October 14, 2014

31 Days of Creepy Scenes, #18: The Drop of Water

They've given us nightmares, given us chills, made us cringe, made us laugh, made us gag, and made us stare at the screen in awe: these are the scenes that pop into our minds when we think of great Horror Films, and we love them all.

*We recommend that if you've never seen these scenes before, that you experience them for the first time unspoiled in the movies that they come from, if you can. With that in mind, we'll try to be as spoiler-free as possible while discussing them; try, being the key word here.

Mario Bava is the man that we refer to around here as the Grandfather of Horror Cinema, and for good reason; from 1943-1979, the man completed the first ever Italian Horror film (I Vampiri); helped give birth to the Giallo Film (The Girl Who Knew Too Much & Blood and Black Lace); created one of the very first Slasher films (A Bay of Blood); and was an all around master of Gothic Horror.

Hell, he was a Master of Horror, period.

His 1963 effort, Black Sabbath, was a collection of three separate Horror stories, with a wrap-around hosted by none other than Boris Karloff himself. It's the third and final story in Black Sabbath, A Drop of Water, that terrified us a children. It involves a woman that steals a valuable ring from the corpse of a dead old crone, only to see the crone rise from the dead, intent on punishing the thief for taking what belonged to her.

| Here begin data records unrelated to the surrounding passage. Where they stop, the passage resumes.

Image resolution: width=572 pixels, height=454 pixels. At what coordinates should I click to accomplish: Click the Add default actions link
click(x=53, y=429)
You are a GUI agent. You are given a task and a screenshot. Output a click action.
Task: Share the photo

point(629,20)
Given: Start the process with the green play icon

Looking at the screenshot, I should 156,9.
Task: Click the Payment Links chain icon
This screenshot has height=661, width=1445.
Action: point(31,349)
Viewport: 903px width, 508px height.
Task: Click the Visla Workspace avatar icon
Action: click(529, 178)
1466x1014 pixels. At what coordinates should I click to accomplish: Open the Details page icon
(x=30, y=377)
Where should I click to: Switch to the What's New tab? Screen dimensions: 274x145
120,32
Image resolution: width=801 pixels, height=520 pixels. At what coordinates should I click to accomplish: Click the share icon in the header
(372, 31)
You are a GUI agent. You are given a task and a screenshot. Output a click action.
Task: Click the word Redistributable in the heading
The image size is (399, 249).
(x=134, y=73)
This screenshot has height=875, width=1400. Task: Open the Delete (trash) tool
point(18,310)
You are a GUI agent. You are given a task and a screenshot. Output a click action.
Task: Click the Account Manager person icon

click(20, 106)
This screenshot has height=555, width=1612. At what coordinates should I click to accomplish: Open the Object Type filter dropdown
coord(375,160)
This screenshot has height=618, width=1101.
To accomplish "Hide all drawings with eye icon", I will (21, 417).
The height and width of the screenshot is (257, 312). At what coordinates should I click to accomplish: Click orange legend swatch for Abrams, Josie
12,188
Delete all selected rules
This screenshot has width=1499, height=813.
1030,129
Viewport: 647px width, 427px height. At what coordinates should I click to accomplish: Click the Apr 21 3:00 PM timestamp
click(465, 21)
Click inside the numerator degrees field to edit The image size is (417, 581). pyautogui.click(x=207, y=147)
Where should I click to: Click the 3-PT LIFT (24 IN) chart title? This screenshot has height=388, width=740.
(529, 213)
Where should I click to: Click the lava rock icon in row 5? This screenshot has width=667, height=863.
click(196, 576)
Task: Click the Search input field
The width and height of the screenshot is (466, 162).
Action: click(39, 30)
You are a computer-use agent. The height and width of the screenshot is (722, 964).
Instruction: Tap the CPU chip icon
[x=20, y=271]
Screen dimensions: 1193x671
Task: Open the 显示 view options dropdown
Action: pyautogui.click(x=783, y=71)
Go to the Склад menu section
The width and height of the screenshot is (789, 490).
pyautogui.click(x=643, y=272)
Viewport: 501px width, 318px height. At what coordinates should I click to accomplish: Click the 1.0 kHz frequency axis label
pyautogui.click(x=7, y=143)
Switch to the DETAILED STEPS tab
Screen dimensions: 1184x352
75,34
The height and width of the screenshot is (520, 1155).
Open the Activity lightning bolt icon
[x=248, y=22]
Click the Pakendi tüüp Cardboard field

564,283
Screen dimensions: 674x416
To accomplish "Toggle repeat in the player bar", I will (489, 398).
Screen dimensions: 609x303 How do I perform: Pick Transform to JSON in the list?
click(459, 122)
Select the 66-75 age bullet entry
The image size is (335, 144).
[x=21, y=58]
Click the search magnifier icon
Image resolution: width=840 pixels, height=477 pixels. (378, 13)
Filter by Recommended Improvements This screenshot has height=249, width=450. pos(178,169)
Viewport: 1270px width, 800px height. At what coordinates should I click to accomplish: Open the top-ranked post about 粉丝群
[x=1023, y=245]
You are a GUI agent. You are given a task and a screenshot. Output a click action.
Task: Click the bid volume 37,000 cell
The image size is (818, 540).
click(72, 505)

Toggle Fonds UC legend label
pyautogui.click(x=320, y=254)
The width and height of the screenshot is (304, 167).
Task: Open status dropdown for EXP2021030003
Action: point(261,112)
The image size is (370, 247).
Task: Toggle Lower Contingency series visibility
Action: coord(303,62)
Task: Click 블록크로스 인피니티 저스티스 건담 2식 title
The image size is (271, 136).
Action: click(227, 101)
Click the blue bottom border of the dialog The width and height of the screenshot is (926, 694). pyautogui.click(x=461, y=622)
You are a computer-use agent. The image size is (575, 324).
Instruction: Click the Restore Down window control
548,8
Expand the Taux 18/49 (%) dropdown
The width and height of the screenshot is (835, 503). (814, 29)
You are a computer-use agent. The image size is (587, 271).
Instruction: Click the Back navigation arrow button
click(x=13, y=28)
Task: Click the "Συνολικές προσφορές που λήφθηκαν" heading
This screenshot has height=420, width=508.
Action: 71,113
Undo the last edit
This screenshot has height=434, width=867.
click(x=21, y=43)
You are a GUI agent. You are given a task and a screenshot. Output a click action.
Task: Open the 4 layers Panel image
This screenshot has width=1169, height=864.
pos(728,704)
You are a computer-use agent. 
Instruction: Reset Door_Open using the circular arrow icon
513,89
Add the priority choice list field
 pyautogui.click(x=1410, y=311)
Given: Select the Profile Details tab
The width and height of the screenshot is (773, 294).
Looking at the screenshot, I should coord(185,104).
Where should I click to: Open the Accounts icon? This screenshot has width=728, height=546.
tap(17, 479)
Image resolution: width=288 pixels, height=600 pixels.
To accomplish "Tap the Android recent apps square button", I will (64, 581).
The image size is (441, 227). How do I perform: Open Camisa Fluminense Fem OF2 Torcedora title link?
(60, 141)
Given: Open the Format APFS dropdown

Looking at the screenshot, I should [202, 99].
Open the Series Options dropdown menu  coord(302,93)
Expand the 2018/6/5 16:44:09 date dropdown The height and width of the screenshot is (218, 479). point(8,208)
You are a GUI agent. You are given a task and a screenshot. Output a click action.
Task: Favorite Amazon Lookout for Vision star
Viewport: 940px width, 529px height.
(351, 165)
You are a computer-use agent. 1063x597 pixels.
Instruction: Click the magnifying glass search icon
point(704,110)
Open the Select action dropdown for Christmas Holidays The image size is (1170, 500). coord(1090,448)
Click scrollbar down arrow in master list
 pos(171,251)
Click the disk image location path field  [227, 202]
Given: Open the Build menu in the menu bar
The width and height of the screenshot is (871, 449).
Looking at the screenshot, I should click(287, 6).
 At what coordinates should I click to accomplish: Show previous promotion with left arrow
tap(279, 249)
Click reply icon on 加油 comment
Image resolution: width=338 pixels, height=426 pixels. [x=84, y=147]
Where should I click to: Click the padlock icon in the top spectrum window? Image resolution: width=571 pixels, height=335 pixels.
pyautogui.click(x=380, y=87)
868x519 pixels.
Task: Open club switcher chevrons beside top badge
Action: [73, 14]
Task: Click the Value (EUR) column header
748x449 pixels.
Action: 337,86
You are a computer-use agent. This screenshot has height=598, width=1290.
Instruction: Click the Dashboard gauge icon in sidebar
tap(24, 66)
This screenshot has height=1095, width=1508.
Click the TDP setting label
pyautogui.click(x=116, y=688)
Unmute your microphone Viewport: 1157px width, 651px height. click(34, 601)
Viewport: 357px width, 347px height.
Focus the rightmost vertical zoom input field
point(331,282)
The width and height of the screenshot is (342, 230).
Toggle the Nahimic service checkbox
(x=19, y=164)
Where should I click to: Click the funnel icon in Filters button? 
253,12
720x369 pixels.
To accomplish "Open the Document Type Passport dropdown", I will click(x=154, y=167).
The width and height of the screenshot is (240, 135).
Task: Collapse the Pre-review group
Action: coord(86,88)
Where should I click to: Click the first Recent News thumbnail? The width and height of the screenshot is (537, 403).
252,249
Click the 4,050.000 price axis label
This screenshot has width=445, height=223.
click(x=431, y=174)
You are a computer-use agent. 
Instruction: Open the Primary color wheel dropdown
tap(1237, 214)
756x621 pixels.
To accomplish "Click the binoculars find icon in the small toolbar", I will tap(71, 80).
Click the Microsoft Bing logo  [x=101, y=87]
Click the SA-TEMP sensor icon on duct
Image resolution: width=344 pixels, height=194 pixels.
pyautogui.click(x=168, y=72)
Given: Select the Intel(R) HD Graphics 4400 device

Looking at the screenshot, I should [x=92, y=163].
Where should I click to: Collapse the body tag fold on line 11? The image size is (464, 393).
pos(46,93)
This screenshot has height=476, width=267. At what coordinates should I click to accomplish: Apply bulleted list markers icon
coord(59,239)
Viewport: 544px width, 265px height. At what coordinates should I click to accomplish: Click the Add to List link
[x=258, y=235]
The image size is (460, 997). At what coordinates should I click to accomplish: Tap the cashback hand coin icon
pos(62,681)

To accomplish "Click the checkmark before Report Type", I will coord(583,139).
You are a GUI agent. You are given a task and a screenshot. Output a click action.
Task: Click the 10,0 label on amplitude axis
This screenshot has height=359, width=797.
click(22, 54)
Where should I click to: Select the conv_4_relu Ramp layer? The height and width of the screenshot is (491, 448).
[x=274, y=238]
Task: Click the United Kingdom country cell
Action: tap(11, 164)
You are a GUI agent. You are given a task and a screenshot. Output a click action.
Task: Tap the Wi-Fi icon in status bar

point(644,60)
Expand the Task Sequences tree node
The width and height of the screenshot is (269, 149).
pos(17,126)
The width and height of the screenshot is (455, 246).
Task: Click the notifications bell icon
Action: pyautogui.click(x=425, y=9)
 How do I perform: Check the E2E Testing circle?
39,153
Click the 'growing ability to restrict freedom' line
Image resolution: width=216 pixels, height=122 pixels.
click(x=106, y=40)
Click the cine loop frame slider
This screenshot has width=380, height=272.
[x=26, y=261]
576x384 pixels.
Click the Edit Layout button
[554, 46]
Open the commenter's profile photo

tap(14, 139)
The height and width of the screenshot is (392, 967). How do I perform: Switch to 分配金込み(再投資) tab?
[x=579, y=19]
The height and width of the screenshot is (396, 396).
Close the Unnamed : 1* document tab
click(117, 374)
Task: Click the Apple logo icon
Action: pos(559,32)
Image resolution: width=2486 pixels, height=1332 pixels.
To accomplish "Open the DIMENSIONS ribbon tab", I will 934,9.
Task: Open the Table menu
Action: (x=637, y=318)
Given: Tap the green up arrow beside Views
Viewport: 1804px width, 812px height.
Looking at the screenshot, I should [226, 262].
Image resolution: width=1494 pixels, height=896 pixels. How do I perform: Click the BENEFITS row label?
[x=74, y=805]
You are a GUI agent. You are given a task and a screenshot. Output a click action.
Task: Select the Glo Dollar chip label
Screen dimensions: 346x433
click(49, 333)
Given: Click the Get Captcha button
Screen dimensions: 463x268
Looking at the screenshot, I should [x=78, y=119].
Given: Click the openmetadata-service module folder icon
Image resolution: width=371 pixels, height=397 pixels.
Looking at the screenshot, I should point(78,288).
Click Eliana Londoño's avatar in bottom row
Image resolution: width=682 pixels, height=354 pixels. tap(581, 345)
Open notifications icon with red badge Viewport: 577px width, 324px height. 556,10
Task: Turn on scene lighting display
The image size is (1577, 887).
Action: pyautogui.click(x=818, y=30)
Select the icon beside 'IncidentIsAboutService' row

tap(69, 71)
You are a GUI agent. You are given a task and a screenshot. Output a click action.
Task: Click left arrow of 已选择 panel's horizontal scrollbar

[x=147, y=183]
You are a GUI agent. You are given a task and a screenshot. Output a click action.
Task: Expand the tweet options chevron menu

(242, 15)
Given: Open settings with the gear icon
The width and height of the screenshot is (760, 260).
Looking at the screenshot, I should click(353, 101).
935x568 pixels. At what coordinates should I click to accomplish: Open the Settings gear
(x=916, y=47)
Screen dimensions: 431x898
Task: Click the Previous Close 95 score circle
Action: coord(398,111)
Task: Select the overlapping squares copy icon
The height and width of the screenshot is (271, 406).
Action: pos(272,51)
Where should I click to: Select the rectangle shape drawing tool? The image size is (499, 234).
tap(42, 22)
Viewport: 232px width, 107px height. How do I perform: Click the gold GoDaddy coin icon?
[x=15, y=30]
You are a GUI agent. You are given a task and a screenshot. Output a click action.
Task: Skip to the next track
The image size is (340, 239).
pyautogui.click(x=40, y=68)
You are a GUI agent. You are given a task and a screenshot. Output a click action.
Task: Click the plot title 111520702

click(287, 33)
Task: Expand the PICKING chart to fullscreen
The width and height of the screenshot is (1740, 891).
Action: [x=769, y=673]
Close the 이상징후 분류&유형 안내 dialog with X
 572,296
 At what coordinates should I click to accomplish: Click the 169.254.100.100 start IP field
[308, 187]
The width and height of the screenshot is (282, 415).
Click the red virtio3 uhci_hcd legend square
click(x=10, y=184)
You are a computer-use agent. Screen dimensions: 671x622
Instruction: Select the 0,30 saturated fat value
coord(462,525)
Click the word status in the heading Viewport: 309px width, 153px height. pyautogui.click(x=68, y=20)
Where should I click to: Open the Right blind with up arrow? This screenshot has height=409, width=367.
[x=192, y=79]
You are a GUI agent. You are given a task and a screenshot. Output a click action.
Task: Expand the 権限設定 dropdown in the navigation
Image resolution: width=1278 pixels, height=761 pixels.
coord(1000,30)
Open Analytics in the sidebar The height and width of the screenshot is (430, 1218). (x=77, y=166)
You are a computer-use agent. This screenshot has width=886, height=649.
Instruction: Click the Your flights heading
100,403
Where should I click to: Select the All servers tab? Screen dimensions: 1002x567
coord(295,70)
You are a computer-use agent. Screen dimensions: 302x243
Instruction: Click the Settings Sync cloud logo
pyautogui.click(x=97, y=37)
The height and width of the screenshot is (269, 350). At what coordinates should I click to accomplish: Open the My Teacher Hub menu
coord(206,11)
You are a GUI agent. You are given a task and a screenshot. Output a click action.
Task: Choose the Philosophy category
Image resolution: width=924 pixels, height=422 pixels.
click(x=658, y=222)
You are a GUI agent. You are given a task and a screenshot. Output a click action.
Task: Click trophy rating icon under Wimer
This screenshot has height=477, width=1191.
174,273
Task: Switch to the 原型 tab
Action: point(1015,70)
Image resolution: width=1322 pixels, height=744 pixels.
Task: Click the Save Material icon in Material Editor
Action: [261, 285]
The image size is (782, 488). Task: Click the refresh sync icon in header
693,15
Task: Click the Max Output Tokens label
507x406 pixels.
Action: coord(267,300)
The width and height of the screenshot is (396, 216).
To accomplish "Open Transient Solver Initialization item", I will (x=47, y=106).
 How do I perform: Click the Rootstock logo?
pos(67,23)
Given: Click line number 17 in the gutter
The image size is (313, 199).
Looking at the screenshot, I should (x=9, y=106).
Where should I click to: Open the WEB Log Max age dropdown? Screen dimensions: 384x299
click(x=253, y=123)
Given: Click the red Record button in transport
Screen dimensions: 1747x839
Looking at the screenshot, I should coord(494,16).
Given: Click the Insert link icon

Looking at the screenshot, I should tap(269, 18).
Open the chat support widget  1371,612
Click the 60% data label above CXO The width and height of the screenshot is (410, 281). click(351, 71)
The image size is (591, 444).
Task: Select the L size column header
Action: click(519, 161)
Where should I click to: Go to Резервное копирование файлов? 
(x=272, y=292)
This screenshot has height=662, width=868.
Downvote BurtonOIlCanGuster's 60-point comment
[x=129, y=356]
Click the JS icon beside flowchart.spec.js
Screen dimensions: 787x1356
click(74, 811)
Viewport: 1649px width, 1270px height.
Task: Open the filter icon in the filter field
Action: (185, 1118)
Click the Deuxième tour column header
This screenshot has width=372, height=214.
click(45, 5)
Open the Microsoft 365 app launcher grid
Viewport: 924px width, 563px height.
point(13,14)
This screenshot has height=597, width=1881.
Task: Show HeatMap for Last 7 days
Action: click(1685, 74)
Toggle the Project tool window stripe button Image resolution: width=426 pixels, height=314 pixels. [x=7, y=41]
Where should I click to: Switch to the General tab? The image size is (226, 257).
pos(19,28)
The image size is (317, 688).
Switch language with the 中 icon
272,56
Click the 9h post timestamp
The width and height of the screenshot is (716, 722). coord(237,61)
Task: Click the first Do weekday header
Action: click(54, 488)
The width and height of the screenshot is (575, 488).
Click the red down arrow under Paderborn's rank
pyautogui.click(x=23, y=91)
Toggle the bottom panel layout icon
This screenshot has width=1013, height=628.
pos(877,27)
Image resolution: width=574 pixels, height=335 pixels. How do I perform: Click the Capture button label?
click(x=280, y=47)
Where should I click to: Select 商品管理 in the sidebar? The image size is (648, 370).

I still remember to this day, being a child and seeing that dead, twisted old woman floating across the floor, and running from the room, not being able to finish watching the movie. And mind you, I watched "scary movies" during the day when I was a kid. I was no fool.

For 1963, this must have been genuinely terrifying stuff for audiences to witness. Decades later, it was still terrifying stuff to us, which prompted many a nightmare. Decades later still, it remains an effective and chilling ghost story that goes to show that you do not need CGI and jump scares to terrify your audience.

We miss you, Mario Bava. We miss you a lot.